**SUPPLIED TEXT**
HC Deb 09 May 1985 vol 78 cc488-9W
Mr. Deakins

asked the Secretary of State for Social Services what is the average number of hours worked each week by National Health Service nurses and junior hospital doctors, respectively; and what have been the trends in these figures in recent years.

Mr. Kenneth Clarke

Following is the information requested. The figures for nurses and junior hospital doctors cannot sensibly be compared with each other at all.

Those for nurses are the averages of the actual hours worked by a sample of NHS nursing and midwifery staff during a specified pay period. We reduced nurses' contracted hours from 40 to 37½ per week in 1980–81.

The figures for junior doctors show the average number of contracted hours, which include a standard working week of 40 hours plus periods of on-call liability. In many cases, however, these are hours during which the doctor may be called in for duty, not hours actually worked. Nevertheless, we continue to take active steps to encourage authorities to reduce the excessive hours of some junior doctors and to press the profession to co-operate with this aim at local level.

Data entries
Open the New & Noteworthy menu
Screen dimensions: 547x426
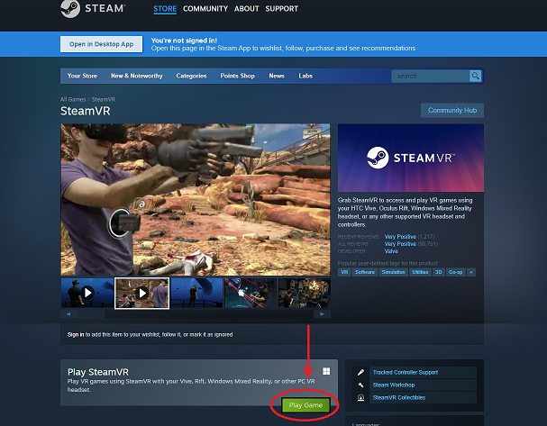[x=138, y=77]
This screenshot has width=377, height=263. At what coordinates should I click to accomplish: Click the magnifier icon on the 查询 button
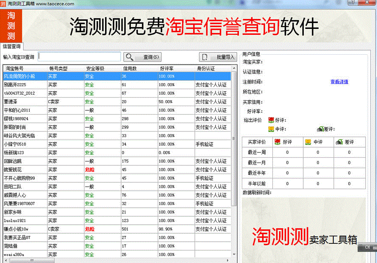click(130, 57)
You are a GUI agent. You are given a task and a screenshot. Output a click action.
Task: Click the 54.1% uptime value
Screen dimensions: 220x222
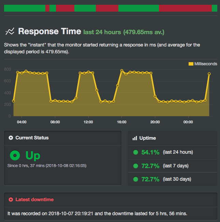(150, 152)
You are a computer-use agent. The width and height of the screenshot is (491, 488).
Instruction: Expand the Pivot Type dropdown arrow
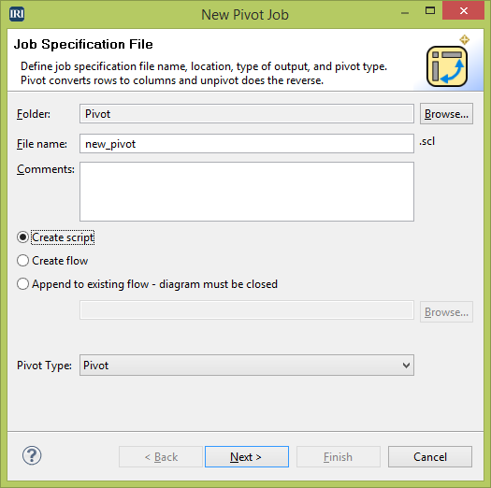[x=406, y=365]
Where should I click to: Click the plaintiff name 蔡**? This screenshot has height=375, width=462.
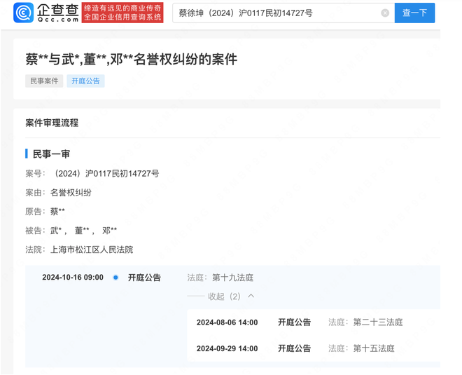[57, 212]
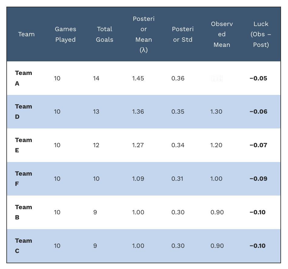Select the Games Played column header

click(65, 34)
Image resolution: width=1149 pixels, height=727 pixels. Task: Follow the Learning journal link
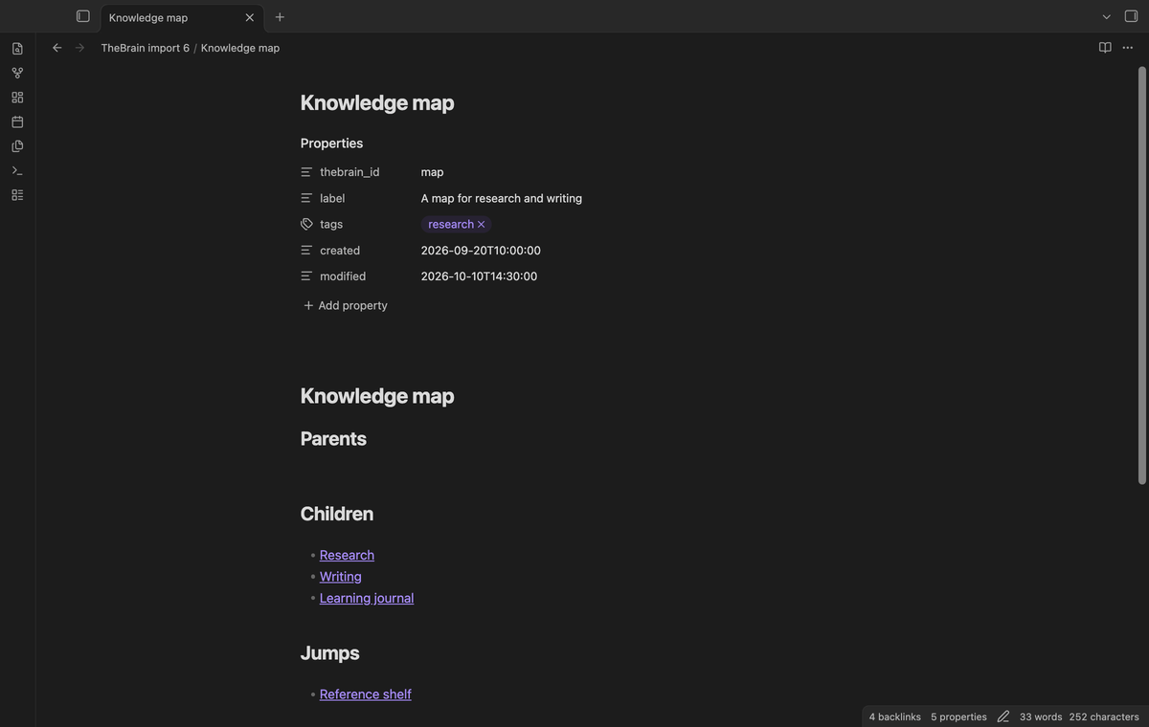[367, 598]
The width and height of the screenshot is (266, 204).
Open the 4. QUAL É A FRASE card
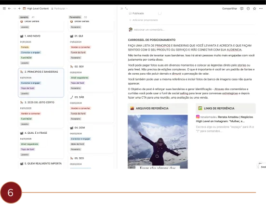41,144
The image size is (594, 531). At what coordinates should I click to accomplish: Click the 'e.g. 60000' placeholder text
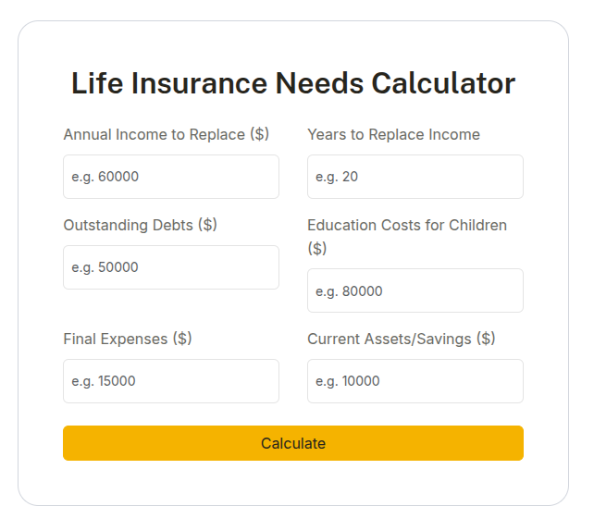[x=105, y=177]
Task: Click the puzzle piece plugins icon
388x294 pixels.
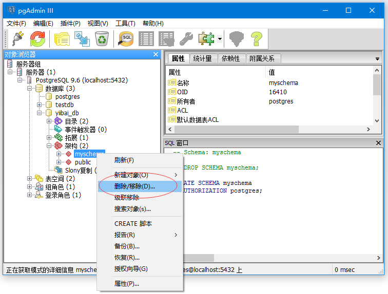Action: (206, 39)
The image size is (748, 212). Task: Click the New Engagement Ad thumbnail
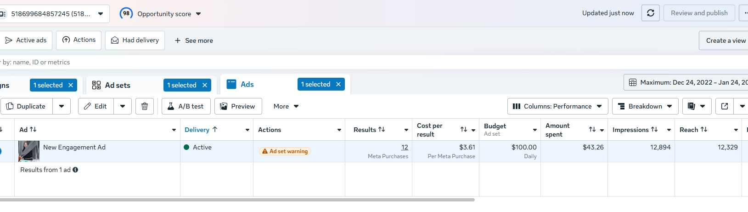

**ASSIGNMENT**
Please carry the written answer on NHS nurses' and junior doctors' working hours further, starting after its final sentence.

**RESULT FOR THIS EXERCISE**
(a) Nursing and Midwifery staff: average weekly hours worked (including overtime) by full-time staff (GB)*†
April 1979 April 1980 April 1981 April 1982 April 1983 April 1984
Male 41.1 40.9 38.7 38.7 38.5 38.7
Female 39.6 39.0 37.5 37.5 37.4 37.5

Source: New Earnings Survey.


*Full-time staff are defined as those with normal basic hours over 30 hours per week.

Contracted hours for such staff were 40 per week (excluding meal breaks) at April 1980 and were reduced to 37½ per week by April 1981.

(b) Junior hospital doctors*: Average weekly hours for which full-time staff were contracted (England and Wales)
At 30 September Average weekly hours
1979 91.2
1980 90.7
1981 90.1
1982 89.6
1983 88.6
1984 87.3
*Including grades of senior registrar, registrar, senior house officer and house officer.